## Your objective
Set down each entry exactly as it stands, without altering a single character.

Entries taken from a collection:
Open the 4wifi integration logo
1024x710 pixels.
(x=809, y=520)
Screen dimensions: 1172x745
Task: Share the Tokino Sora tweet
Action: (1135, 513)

## Exercise solution
Open the 4wifi integration logo
1024x710 pixels.
(x=809, y=520)
Screen dimensions: 1172x745
Task: Share the Tokino Sora tweet
Action: (1135, 513)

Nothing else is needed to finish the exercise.